Demystifying Central Bank Digital Currencies (CBDC)

Blaise Cavalli
Nyctale
Published in
6 min readFeb 18, 2020

Context

The continuous development of crypto-assets and blockchain industry has brought new opportunities to the fintech area, specifically regarding the issuance and use of currency or other forms of digital assets. Our geopolitical, economic and social environment has created new expectations for secure, reliable, easy-to-use, globally available digital payments and means of exchange. This has inspired central banks to analyse the potential benefits of central bank digital currencies (CBDC).

According to a survey from the Bank of International Settlements, which includes 66 banks reaching 75% of the world’s population and representing 90% of its economy:

  • Over 70% of central banks could potentially issue a digital currency with time.
  • 1.6 billion people could have access to CBDCs in the next three years.
  • Ten percent of the banks stated that they would issue the first general-purpose CBDCs in the next three years, reaching 20% of the world’s population.

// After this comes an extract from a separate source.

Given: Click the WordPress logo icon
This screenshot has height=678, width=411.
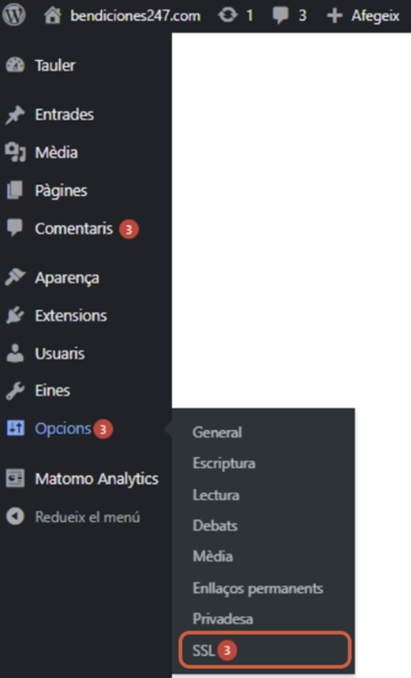Looking at the screenshot, I should pos(14,15).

CBDC is a new form of digitized sovereign currency, generally conceived to be equal to physical cash (general purpose) or reserves held at the central bank (wholesale):

  • General purpose CBDC could be considered a new form of traditional curency, along with banknotes. It must be compared to other digital money solutions such as stablecoins.
  • Wholesale CBDC, which is very different from general purpose, could be considered a new form of monetary policy instrument for financial institutions.

The implementation of a CBDC is complex and the implications are wide‑reaching. Policy‑makers find themselves in uncharted territories when attempting to evaluate the potential benefits and trade‑offs associated with CBDC. Both academics and central banks have started to analyse merits and dangers of introducing this new form of digitized sovereign currency.

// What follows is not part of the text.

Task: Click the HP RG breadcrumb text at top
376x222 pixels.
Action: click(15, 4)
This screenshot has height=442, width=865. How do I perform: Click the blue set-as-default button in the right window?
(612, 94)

The development of stablecoins, which are crypto-assets pegged to a stable asset, anchor the discussions on CBDC. Indeed, stablecoins, although different from CBDC, are suitable as means of payments. They would be expected to substitute banknotes and/or sight deposits with banks. They have currently a market cap over $5B USD. Other crypto-assets are not particularly suitable as means of payment as their value fluctuates heavily.

Pros and cons

Most countries today are analyzing the potential of CBDC, seeing it as a means for governments to maintain their role as issuers of national currencies. Yet the introduction of a CBDC would itself mean major changes to the existing monetary system and would raise a number of fundamental economic, monetary policy and legal questions. There is heated debate on the subject in both banking and academic circles.

Currently, central bank money is composed of physical cash (coins and bills) and reserves held at the central bank by financial institutions with access to the central bank’s deposit facility. CBDC would constitute a third form of central bank money.

CBDC could potentially be used as a tool to achieve policy objectives such as improved safety and resilience in payments systems; increased efficiency, access and competitiveness of payments systems; better data transmission and reporting to central banks; and financial inclusion. Core advantages seen by most economists and central bankers include making central bank money available to everyone, strengthening the availability of retail payments.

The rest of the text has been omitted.